U.S. Christmas - Run Thick In The Night
Run Thick In The Night marque le retour d’U.S. Christmas après deux années d’absence. Toujours mystique. Toujours cosmique. Cartographie de ce cinquième album à la grande mixture psychédélique plus que jamais addictive.
1. In The Night
2. Wolf On Anareta
3. Fire Is Sleeping
4. Fonta Flora
5. Ephraim In The Stars
6. The Leonids
7. Suzerain
8. Maran
9. The Quena
10. Deep Green
11. Devil’s Flower In Mother Winter
12. Mirror Glass
13. The Moon In Flesh And Bone
Le moins que l’on puisse dire, c’est que U.S. Christmas – formation un brin neurasthénique originaire des Appalaches qui tire son patronyme d’une réplique du superbe et désanchanté Pat Garrett & Billy The Kid de Sam Peckinpah – a de la suite dans les idées. Run Thick In The Night est quand même leur cinquième album, le second à sortir chez le passionnant bien que légèrement mystérieux (on dira de leur communication qu’elle est sensiblement laconique) label Neurot Recordings. Avant cette entrée dans le giron de Neurot, qui leur a sans nul doute permis une exposition plus large, U.S. Christmas avait sorti trois albums ( Prayer Meeting en 2003, Bad Heart Bull en 2004 et Salt The Wound en 2005, repéré par un certain Scott Kelly) difficilement trouvables car édités sur CD-R, voire réédités sur des micro labels plus qu’underground. Mais voilà, en 2008, Eat The Low Dogs va chambouler la donne et U.S. Christmas va pouvoir faire partager son americana psychédélique franchement heavy au plus grand nombre. Et c’est largement mérité. C’est que cet opus vient encore très souvent hanter la platine, ses ténébreuses errances aux rythmiques plombées relevées d’un thérémine omniprésent s’insinuent insidieusement dans le cerveau qui, du coup, réclame régulièrement sa dose. Dès lors, avant de débuter l’écoute de Run Thick In The Night, on sent une légère appréhension poindre. Aucune envie d’être déçu. Alors ?
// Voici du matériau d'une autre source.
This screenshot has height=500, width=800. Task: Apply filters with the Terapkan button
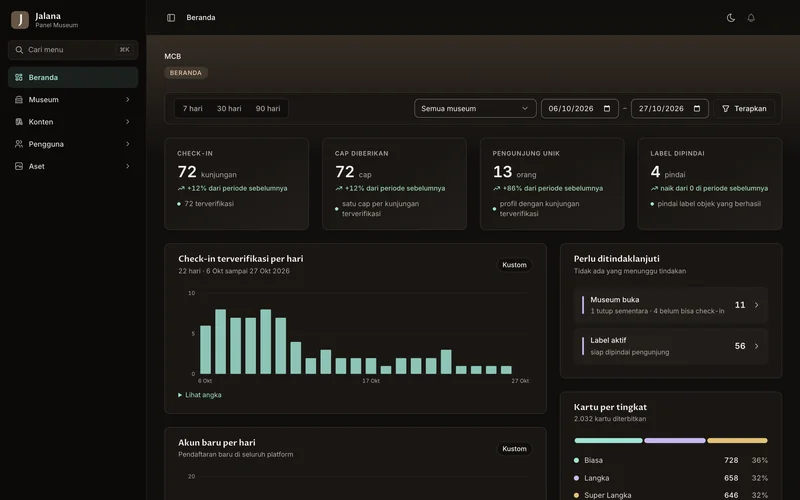pos(744,109)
D’abord, exit les ondes du thérémine qui tapissaient chaque recoins de Eat The Low Dogs. Oh, bien sûr, elles sont encore présentes, mais un peu plus discrètes. U.S. Christmas a-t-il pour autant perdu son pouvoir hypnotique ? Loin de là. L’écho si caractéristique qui enveloppait chacun de leurs morceaux est toujours bel et bien présent et avec lui, l’impression tenace de surprendre le groupe – peau sur les os, cheveux hirsutes et yeux mi-clos – en train d’enregistrer au plus profond d’une sombre caverne lors d’un rite chamanique dédié aux éléments. Et toujours cette voix, comme un cri étranglé, désespérée, épique mais sans emphase. Ces soli impeccables qui fuient toute démonstration technique pour mieux souligner le propos. Dans la droite continuité de Eat The Low Dogs, donc, et de l’époustouflant Hawkwind Triad qui voyait le groupe s’en sortir haut la main parmi ses petits camarades de bruit et de fureur Minsk et Harvestman.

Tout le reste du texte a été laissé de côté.